With current trunk on aarch64-linux I'm running into: ... FAIL: gdb.reverse/solib-precsave.exp: reverse-next third shr1 FAIL: gdb.reverse/solib-precsave.exp: reverse-next second shr1 FAIL: gdb.reverse/solib-precsave.exp: reverse-next first shr1 FAIL: gdb.reverse/solib-precsave.exp: reverse-next generic FAIL: gdb.reverse/solib-precsave.exp: reverse-step into solib function one FAIL: gdb.reverse/solib-precsave.exp: reverse-step within solib function one FAIL: gdb.reverse/solib-precsave.exp: reverse-step back to main one ... This seems to be a regression since gdb 12.1. I'll try to bisect.
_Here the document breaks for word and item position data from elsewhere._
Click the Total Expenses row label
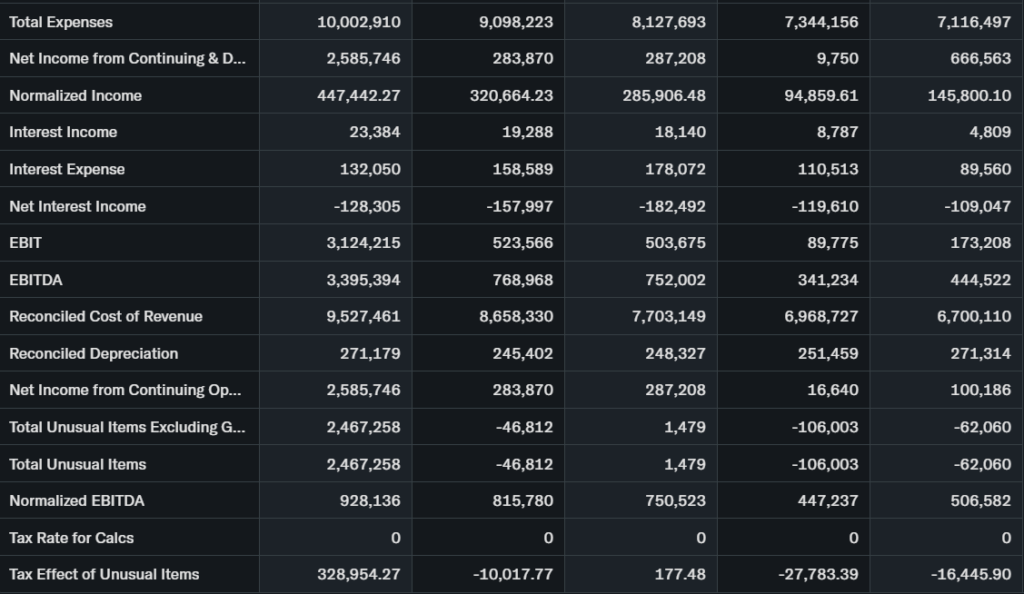 (61, 22)
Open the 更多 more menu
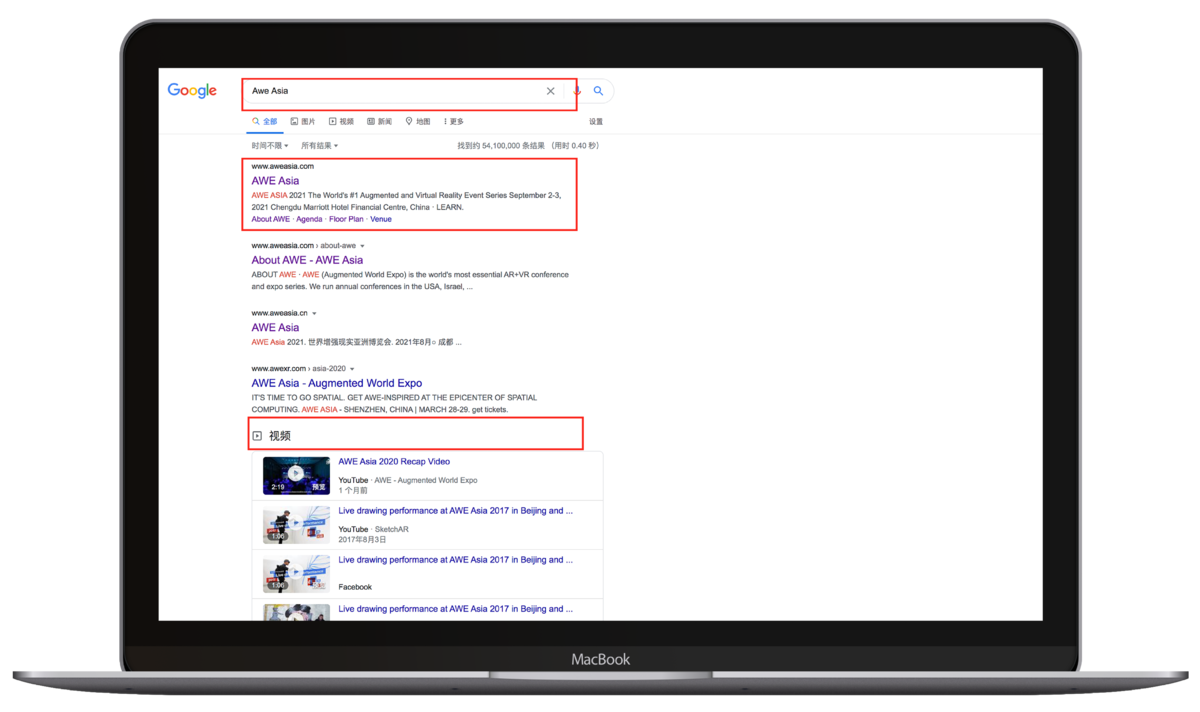The image size is (1200, 712). coord(453,122)
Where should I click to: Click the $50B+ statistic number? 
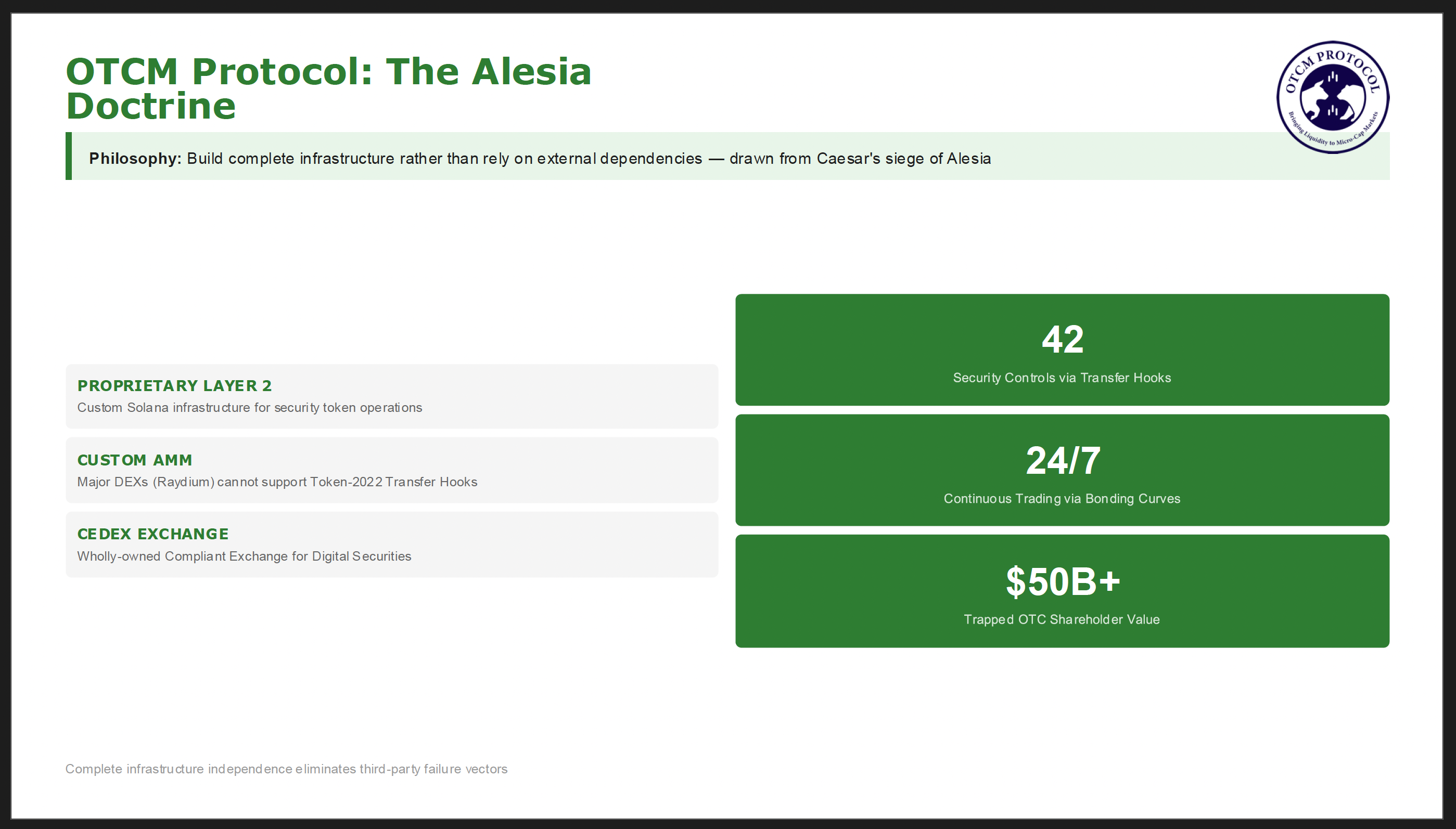pos(1062,581)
1f3e37e057e876b37db49dbd8ed5ca22c33f6772 is the first bad commit commit 1f3e37e057e876b37db49dbd8ed5ca22c33f6772 Author: Bruno Larsen <blarsen@redhat.com> Date: Wed May 25 15:02:47 2022 -0300 gdb/reverse: Fix stepping over recursive functions
Running this test on Fedora 36 in aarch64, I only get 5 fails. Looking at the log: reverse-next^M 40 b[0] = 6; b[1] = 9; /* generic statement, end part two */^M (gdb) PASS: gdb.reverse/solib-precsave.exp: reverse-next generic reverse-step^M 40 b[0] = 6; b[1] = 9; /* generic statement, end part two */^M (gdb) FAIL: gdb.reverse/solib-precsave.exp: reverse-step into solib function one reverse-step^M 38 b[1] = shr2(17); /* middle part two */^M (gdb) FAIL: gdb.reverse/solib-precsave.exp: reverse-step within solib function one reverse-step^M shr2 (x=17) at /root/bld/gdb/testsuite/../../../binutils-gdb/gdb/testsuite/gdb.reverse/shr2.c:23^M 23 }^M (gdb) FAIL: gdb.reverse/solib-precsave.exp: reverse-step back to main one reverse-step^M 22 return 2*x;^M (gdb) FAIL: gdb.reverse/solib-precsave.exp: reverse-step into solib function two reverse-step^M main () at /root/bld/gdb/testsuite/../../../binutils-gdb/gdb/testsuite/gdb.reverse/solib-reverse.c:38^M 38 b[1] = shr2(17); /* middle part two */^M (gdb) FAIL: gdb.reverse/solib-precsave.exp: reverse-step within solib function two It seems that aarch64 is also experiencing https://sourceware.org/bugzilla/show_bug.cgi?id=28426 now, and x86 stopped experiencing it. While I agree that this should be fixed, I'm not sure 1f3e37e057e876b37db49dbd8ed5ca22c33f6772 is the actual culprit. I'll add this to my backlog, but it is pretty low priority, since testing in aarch64 is cumbersome for me, unfortunately. Also, if you are still seeing the failures with third, second and first shr1 with the cureent trunk, please post the relevant log here :-)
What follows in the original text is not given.